Gegenüber der europäischen Patentanmeldung besteht der Unterschied, daß die Schrumpfeinrichtung nach dem Streitpatent aus einem Ringbrenner besteht, der den Gutstapel umgibt und vertikal längs des Gutstapels bewegbar ist, während die Schrumpfvorrichtung nach der europäischen Patentanmeldung 0 077 508 einen vertikalen Schrumpfmast aufweist, der die Seiten des Gutstapels umfährt. Gegenüber der bei den S. -Werken eingesetzten Verpackungsanlage für Euro-Paletten besteht der Unterschied, daß nach der Lehre des Streitpatents unterhalb des Ringbrenners im Bereich der Hebebühne ein Sauggebläse (Sauglüfter) vorgesehen ist.

2. Auch insoweit gilt, daß der Fachmann durchschnittlichen Könnens nur dann Anlaß gehabt hätte, einen Sauglüfter einzusetzen, wenn er erkannt hätte, daß die bei der Verpackungsanlage der S. -Werke entstandenen sichelförmigen Bögen und die mangelhafte Standfestigkeit des Folienverbandes vermieden werden können, wenn der Folienrand vor Beginn des Schrumpfvorganges unter die Palettenaufstandsfläche gelegt wird und der Fachmann sich gleichzeitig über das Bedenken hinweggesetzt hätte, daß die unter die Palettenaufstandsfläche gelegte Folie den nachfolgenden Transportprozeß behindern, die Folie im Lauf des Transportprozesses beschädigt werden und der Folienverband sich dadurch lösen und die lose an der Palette hängende Folie die Funktion der zur Steuerung des Transportprozesses notwendigen Sensoren stören könnte.
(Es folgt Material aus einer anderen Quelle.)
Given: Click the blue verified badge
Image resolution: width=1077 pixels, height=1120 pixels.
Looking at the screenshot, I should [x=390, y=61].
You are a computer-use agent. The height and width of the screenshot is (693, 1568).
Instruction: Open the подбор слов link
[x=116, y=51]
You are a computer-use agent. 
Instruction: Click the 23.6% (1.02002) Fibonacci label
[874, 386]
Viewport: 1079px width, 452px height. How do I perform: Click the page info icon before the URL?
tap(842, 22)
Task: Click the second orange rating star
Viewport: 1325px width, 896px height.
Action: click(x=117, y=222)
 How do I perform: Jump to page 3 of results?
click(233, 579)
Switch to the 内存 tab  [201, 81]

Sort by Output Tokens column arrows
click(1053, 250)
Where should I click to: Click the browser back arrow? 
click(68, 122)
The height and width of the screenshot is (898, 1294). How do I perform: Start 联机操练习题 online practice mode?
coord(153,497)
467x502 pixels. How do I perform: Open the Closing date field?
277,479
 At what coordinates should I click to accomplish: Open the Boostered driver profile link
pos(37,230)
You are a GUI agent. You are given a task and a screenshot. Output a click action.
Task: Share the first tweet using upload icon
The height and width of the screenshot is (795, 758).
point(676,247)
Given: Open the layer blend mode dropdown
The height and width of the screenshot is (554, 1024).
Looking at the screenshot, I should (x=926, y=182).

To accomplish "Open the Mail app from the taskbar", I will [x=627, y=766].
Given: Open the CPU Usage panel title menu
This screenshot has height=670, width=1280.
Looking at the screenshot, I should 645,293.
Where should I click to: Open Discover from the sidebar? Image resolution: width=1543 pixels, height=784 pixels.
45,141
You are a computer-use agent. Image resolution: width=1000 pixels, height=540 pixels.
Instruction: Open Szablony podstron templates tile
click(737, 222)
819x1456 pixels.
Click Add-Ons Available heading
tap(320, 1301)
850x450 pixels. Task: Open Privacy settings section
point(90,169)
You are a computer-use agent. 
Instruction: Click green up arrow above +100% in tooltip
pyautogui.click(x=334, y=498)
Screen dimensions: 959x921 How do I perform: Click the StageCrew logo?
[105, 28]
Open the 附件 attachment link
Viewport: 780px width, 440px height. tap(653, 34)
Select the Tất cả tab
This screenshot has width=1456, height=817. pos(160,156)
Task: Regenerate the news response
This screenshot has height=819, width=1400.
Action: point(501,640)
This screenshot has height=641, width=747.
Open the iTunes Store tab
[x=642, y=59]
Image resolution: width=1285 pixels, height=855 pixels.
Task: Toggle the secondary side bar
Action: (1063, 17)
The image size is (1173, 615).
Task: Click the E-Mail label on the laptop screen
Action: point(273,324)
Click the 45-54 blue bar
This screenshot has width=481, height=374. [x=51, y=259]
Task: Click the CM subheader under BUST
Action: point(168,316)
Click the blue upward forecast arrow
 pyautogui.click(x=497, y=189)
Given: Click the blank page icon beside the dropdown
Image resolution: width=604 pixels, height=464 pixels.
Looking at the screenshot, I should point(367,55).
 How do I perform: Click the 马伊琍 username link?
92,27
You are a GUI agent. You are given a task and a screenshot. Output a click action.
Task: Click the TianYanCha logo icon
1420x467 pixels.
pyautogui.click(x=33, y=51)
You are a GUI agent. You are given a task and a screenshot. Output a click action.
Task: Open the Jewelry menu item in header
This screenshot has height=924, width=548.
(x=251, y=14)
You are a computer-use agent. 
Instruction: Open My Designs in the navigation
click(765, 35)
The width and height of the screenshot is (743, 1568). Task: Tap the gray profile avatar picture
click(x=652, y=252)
Es läßt sich weder feststellen, daß der Fachmann Anlaß gehabt hätte, einen Sauglüfter einzusetzen (um den durch den Druckluftstrom des Ringbrenners erwärmten Folienrand unter die Aufstandsfläche des Gutstapels zu saugen), noch läßt sich feststellen, daß der Fachmann nach dem damaligen Stand des Wissens annehmen konnte, daß durch eine solche Maßnahme der anschließende Transportprozeß nicht gestört und die unter die Aufstandsfläche der Palette gelegte Folie beim Transport nicht beschädigt wird.

Mit Patentanspruch 2 hat auch der auf ihn zurückbezogene Patentanspruch 3 Bestand.

IV. Die Kostenentscheidung beruht auf § 110 Abs. 3 PatG in der übergangsweise weiterhin anwendbaren früheren Fassung in Verbindung mit § 97 Abs. 1 ZPO.